BDO : Rekindling the Traditional Sectors
Conscious that the traditional sectors namely Sugar, Tourism and Manufacturing have been experiencing precarious situation and difficulties, Hon. Pravind Kumar Jugnauth, has in his seventh budget and third in the capacity of Prime Minister and Minister of Finance earmarked several key measures and incentives to give a breathing space for the actors in those sectors to rekindle their businesses.
This fifth and last budget of this Government during its current mandate has as expected also brought many sweeteners to boost the general feel-good factor for the population by increasing their discretionary income either through tax relief on products such as fuel, diesel, gas and tax relief on income by adjusting upward threshold reliefs and allowances. The Prime Minister and Minister of Finance has continued in his stride to provide incentives to enhance the welfare system, improve women participation in the economy and strengthen support to the elderly. Hon. Pravind Kumar Jugnauth analyses the actual status and is pleased with the current reduction of unemployment level, stronger economic foundations, positive results in improving the income for the lower earners and pensioners, thereby narrowing the income between the poor and the rich whilst keeping inflation in control and having an annual average growth of 3.7 % which compares favourable to global forecast by IMF and the World Bank.

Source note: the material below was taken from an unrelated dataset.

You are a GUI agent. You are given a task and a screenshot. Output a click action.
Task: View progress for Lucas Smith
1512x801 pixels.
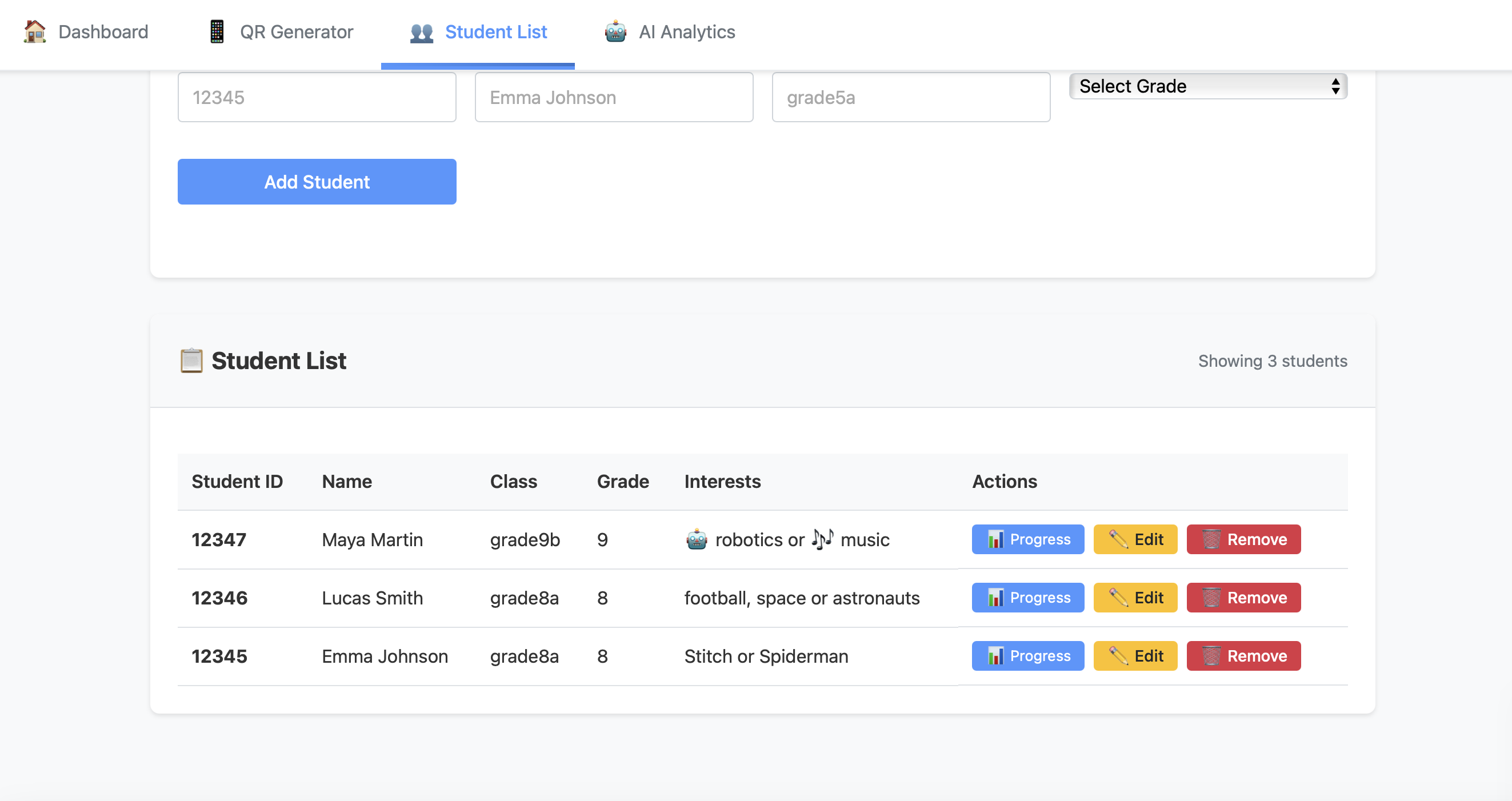(1027, 598)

Based on this background, he sets his 2019 Budget program titled ‘Embracing a Brighter Future together as a Nation’ which is articulated around ten pillars covering the social, economic development, traditional sectors and new emerging sectors, Infrastructure and environmental safeguard, Health, Education and Safety, outer islands and management of macroeconomy.
The key popular measures will undoubtedly be the incentives provided to the cane planters, of whom many have abandoned their lands, with a guaranteed income and waiver on fertilizers, insurance and other cost. The tourism sector has also received attention in this budget through incentives for hotels, provision for Promotional Campaigns, development of infrastructure for cruises and rebates to promote MICE tourism. Promotion budget has been earmarked for the manufacturing sector together with several schemes for the Small and Medium Enterprises. The Government aims at a better Private and Public partnership through revisiting the PPP (Public Private Partnership) and the BOT (Build Operate and Transfer) framework.
Whilst the budget focusses on rekindling the traditional sectors, it does not lose sight of the need to embrace new sectors like the Ocean Economy, Information technology (Robotics, Artificial intelligence) and to consolidate performing traditional sector like the financial sector. Incentives for promoting our financial centre as a clean jurisdiction adhering to international norms and diversifying the products portfolio offered. Moreover, the proposed collaboration of the Mauritius Financial Centre and the Gujarat International finance Teccity is expected to provide more impetus to the growth of licensed funds in Mauritius.
A major part of the budget aims at the well-being of the population through Infrastructure development for many healthcare and Sports facilities in various regions and introduction of a medical scheme for the public sector and a housing scheme. The Government continues in the massive development of Infrastructure including roads, airports, warehouses and have also earmarked budget for the development of Rodrigues and Agalega.
One of the key incentives of putting people first has been to introduce a new Workers Rights Bills for improved labour mobility and the introduction of a new mechanism for the computation of Gratuity to recognise full length of service of workers. A portable gratuity fund would be set up in that respect. The Budget has also placed the Environmental protection, waste management and Green Energy high on the agenda.
The revised forecast budget deficit for fiscal year 2018-2019 is about RS. 15.9 Billion (3.2 % of GDP). Hon. Pravind Kumar Jugnauth sets out to maintain the same budget deficit of 3.2 % of GDP (RS16.9 Billion) with total revenue of Rs.121.7 Billion and total expenditures of Rs138.6 billion of which the capital expenditure is Rs. 17 billion. The country is thus set to achieve a GDP growth of 4.1% in 2020. Furthermore, the budget plans for early refund on Public Sector debt by using part of accumulated undistributed surplus held by the bank of Mauritius and thus bringing the Debt/ GDP ratio to 60% well before the initial target date of June 2021.
In summary the budget has focused on the social dimensions, employee protection and alleviating the hardship faced by the traditional sectors, the people and continued the development of the infrastructure whilst also addressing the environmental conditions. The budget also mentions on the new sectors of development such as the Ocean Economy and the innovative technology sector encompassing robotics and artificial intelligence.